Resources like `JobSet` schedule `raylet` across the Compute allocated to a workload, as demonstrated in the following pseudocode:

```yaml theme={"system"}
kind: JobSet
metadata:
  name: ray-cluster-example
spec:
  replicatedJobs:
  - name: ray-head
    template:
      spec:
        command: ["ray", "start", "--head"]
  - name: ray-workers
    replicas: 2
    template:
      spec:
        command: ["ray", "start", "--address", "ray-head-0.ray-cluster-example.default.svc:6379"]

```

After the Ray cluster starts, you submit a driver program similar to Slurm's `sbatch` into the Ray cluster, as shown in the following pseudocode:

```python theme={"system"}
# /// script
# requires-python = ">=3.12"
# dependencies = [
#     "ray",
# ]
# [tool.uv]
# exclude-newer = "2025-10-06T00:00:00Z"
# ///
import ray


@ray.remote
class Counter:
    def __init__(self):
        self.value = 0

    def increment(self):
        self.value += 1
        return self.value

    def get_counter(self):
        return self.value


if __name__ == "__main__":
    ray.init()
    counter = Counter.remote()
    for _ in range(5):
        print(ray.get(counter.get_counter.remote()))
        counter.increment.remote()


```

### Ray on SUNK

The final example combines the previous two stacks. As discussed earlier, Slurm can take the role of the workload orchestrator from Kubernetes. You can combine this functionality with the previous Ray on Kubernetes stack.

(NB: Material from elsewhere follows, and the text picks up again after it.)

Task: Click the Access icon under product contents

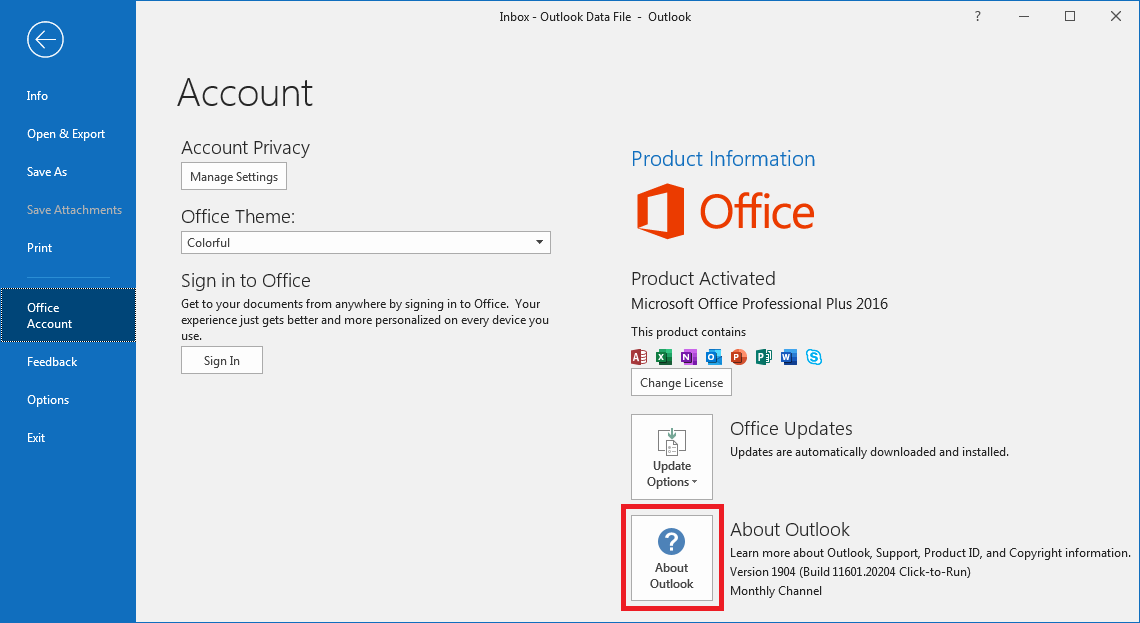Action: (x=639, y=357)
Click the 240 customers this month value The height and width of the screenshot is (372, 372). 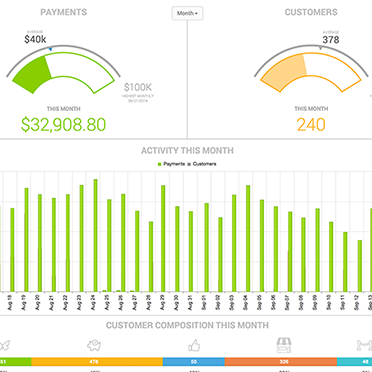click(311, 125)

Ray on SUNK provides a stack with a separate system used for each layer, where each system uses its unique strengths in its respective layer.

With Ray on SUNK, the layers function as follows:

| Layer               | Solution   | Mechanism |
| ------------------- | ---------- | --------- |
| Compute allocation  | Kubernetes | `kubelet` |
| Workload allocation | Slurm      | `slurmd`  |
| Process allocation  | Ray        | `raylet`  |

Instead of using a `JobSet` or a `kind: RayCluster` to orchestrate the creation of a Ray cluster, you modify Slurm's `sbatch` directive to create a Ray cluster within the job before submitting a driver program in a similar fashion.

For a full example of this stack, see the [Run Ray on SUNK](/products/sunk/tutorials/ray-on-sunk) guide.